═══ RECORDS TO USE
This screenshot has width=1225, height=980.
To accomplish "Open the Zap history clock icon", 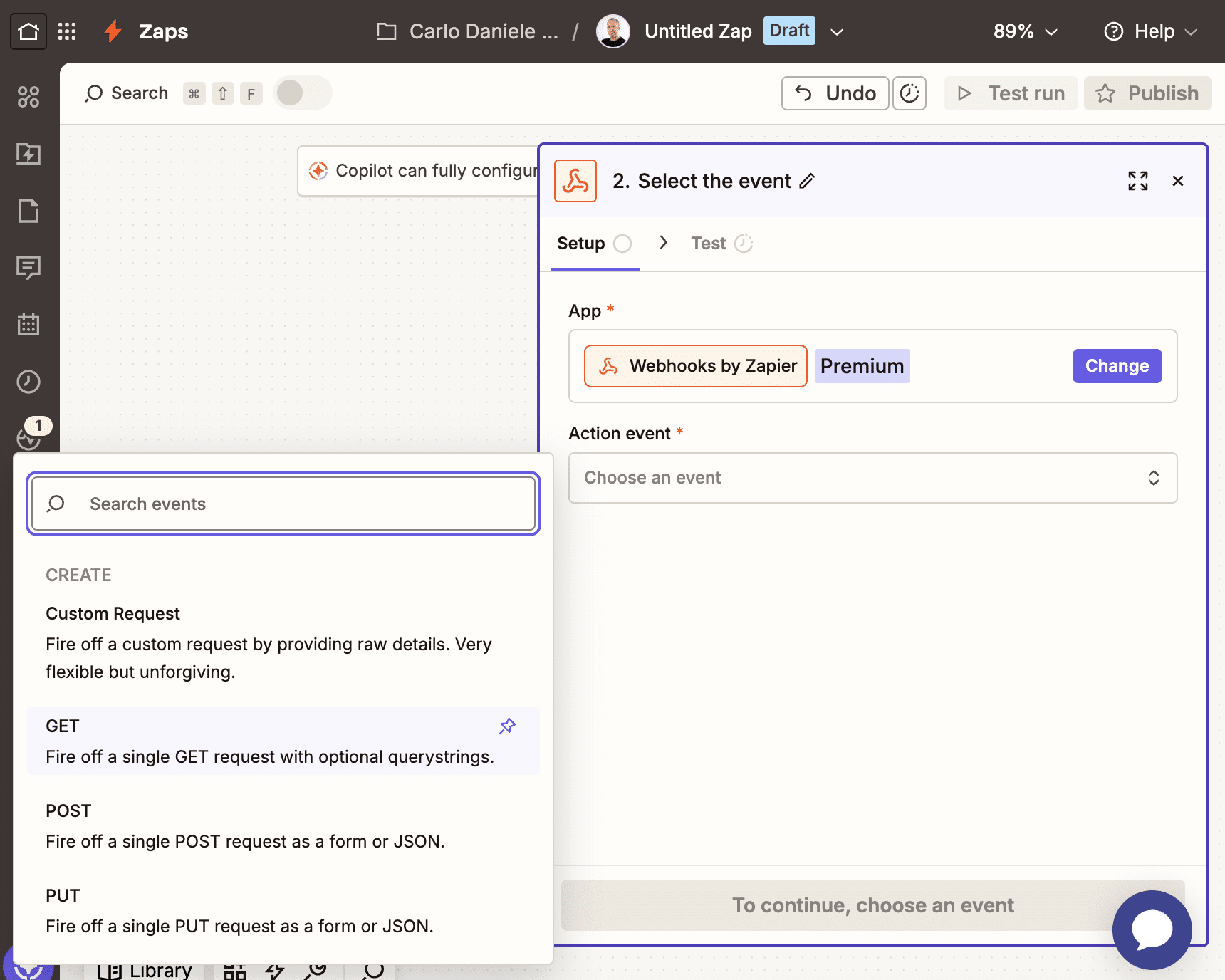I will click(28, 382).
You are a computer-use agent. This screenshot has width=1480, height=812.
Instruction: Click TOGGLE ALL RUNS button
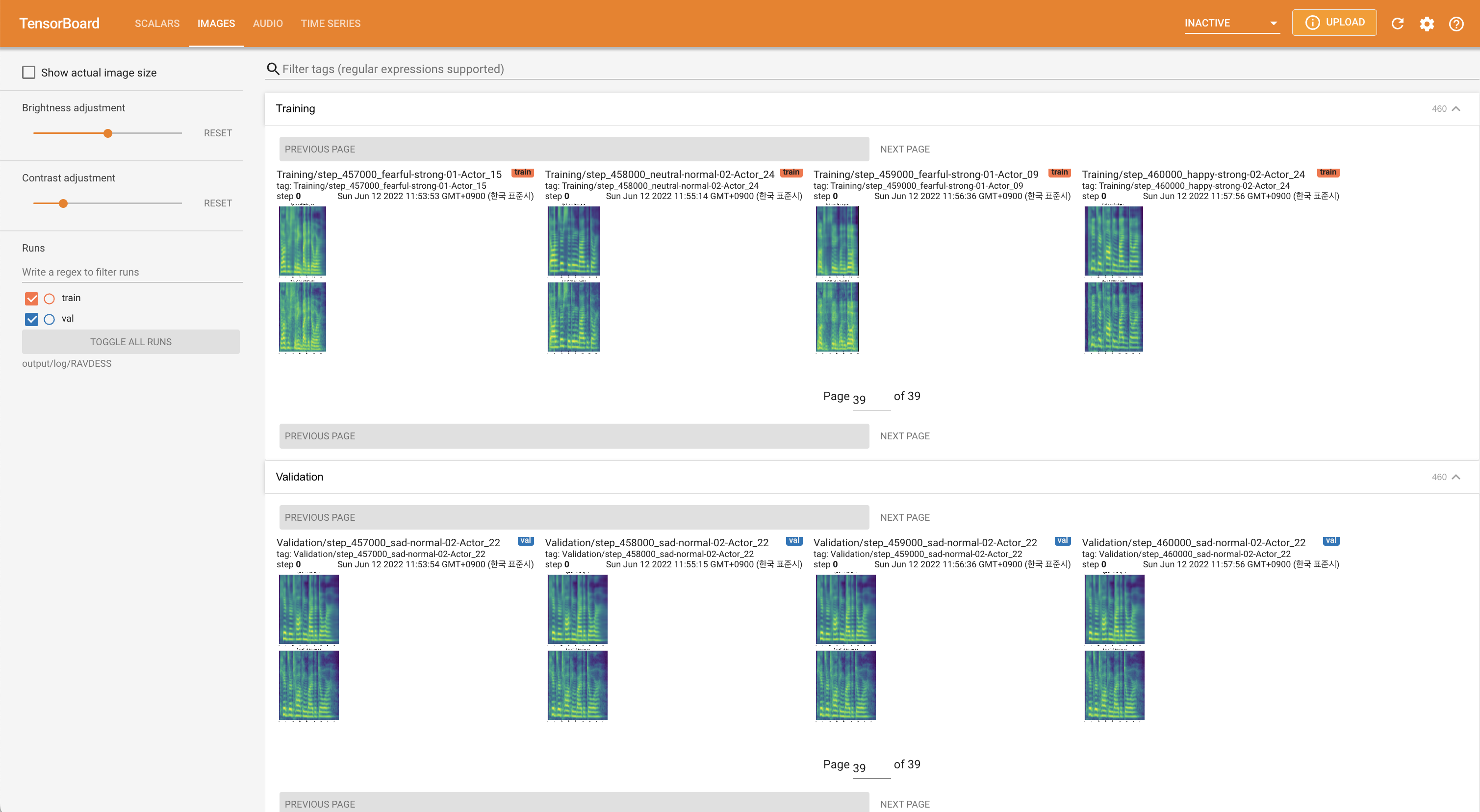coord(130,342)
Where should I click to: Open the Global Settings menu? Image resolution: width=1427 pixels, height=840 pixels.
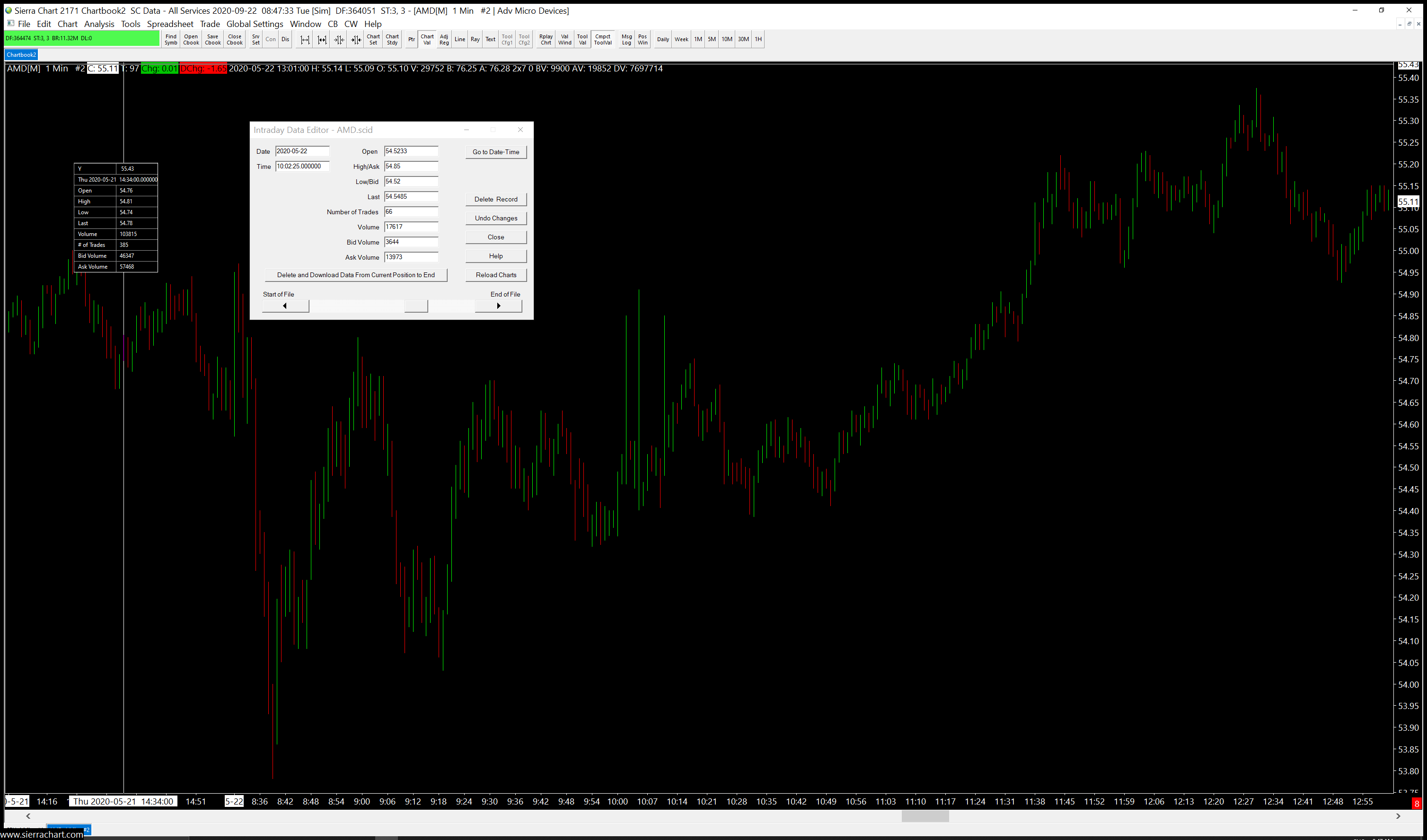click(254, 24)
══════
:: TASK DIRECTIONS ::
Figure out how many lines of the data hold "This", and answer with the number only.

:: SOLUTION TO THE EXERCISE ::
2